::: SOURCE PASSAGE

As a community, it is impossible not to be horrified and angered by the events that have unfolded in Minnesota and Georgia, and too often throughout the country. The symbol of Colin Kaepernick kneeling foreshadowed a more horrendous vision—of a police officer kneeling on the neck of a dying man. The words “I can’t breathe” resonate with terror and sadness, representing the futile pleading of an innocent man being murdered by men sworn to protect him.

The pain and anguish being felt by the Black community is profound. Though many of us cannot know what it is to walk in their shoes, we can promise this: our UTA community will use our collective voices and whatever power we possess to ensure our colleagues are heard and supported, especially those too often required to face down assaults on their most basic rights and freedoms. As colleagues, friends, and citizens, we must not turn away. Our consciences demand we stand up for the principle that every one of us is created equal.

::::::
::: INFORMATION

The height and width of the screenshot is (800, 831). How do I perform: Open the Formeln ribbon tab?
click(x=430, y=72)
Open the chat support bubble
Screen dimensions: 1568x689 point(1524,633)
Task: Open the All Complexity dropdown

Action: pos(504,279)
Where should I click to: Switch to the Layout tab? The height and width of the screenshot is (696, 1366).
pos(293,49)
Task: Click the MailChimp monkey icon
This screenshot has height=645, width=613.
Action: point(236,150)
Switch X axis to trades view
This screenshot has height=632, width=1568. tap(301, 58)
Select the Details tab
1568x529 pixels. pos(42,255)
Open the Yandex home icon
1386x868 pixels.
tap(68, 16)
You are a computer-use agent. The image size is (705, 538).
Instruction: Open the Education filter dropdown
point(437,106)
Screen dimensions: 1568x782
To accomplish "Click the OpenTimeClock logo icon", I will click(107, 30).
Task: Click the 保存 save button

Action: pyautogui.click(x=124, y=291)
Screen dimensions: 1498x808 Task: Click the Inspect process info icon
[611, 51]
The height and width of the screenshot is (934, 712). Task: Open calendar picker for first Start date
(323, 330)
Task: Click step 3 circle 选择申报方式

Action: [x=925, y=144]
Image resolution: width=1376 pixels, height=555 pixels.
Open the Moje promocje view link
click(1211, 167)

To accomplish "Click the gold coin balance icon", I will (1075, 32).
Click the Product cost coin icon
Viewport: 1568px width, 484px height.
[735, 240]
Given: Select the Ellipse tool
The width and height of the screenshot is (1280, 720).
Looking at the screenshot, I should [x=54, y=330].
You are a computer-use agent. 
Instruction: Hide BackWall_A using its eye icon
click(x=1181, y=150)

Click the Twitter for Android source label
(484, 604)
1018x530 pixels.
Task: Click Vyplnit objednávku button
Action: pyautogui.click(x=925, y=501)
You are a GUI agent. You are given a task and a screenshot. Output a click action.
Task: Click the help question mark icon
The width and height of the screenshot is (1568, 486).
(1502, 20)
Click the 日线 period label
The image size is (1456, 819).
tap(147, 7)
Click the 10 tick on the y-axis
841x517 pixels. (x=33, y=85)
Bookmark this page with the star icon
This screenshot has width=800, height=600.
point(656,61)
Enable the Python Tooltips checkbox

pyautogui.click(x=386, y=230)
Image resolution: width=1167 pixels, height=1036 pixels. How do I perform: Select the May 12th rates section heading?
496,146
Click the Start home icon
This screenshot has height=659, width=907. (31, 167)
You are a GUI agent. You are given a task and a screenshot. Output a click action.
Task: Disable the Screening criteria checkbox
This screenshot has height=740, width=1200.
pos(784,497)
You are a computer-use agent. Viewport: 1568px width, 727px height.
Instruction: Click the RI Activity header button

::::::

ASSIGNED TASK 1 » Rewrite the stretch of the UTA statement from "The pain and" through "is created equal.", putting "university community" in place of "UTA community".
ASSIGNED TASK 2 » In the UTA statement, what symbol foreshadowed the vision of a police officer kneeling on the neck of a dying man?
ASSIGNED TASK 3 » Carry the UTA statement on from its last sentence.
The records can be set aside; they play no part here.

ANSWER 1 »
The pain and anguish being felt by the Black community is profound. Though many of us cannot know what it is to walk in their shoes, we can promise this: our university community will use our collective voices and whatever power we possess to ensure our colleagues are heard and supported, especially those too often required to face down assaults on their most basic rights and freedoms. As colleagues, friends, and citizens, we must not turn away. Our consciences demand we stand up for the principle that every one of us is created equal.

ANSWER 2 » Colin Kaepernick kneeling.

ANSWER 3 »
Our Inclusion team within UTA will lead the effort to ensure we take this commitment forward. This is the time for us to gain a deeper understanding of this experience, listen to our colleagues who are feeling it the most, and identify what we can do to bring about change. In the coming days, we will hear more from that team, along with our Foundation and others within our company.

As a family we mourn for lives lost, and we hope to do our part to ensure better days ahead for our country.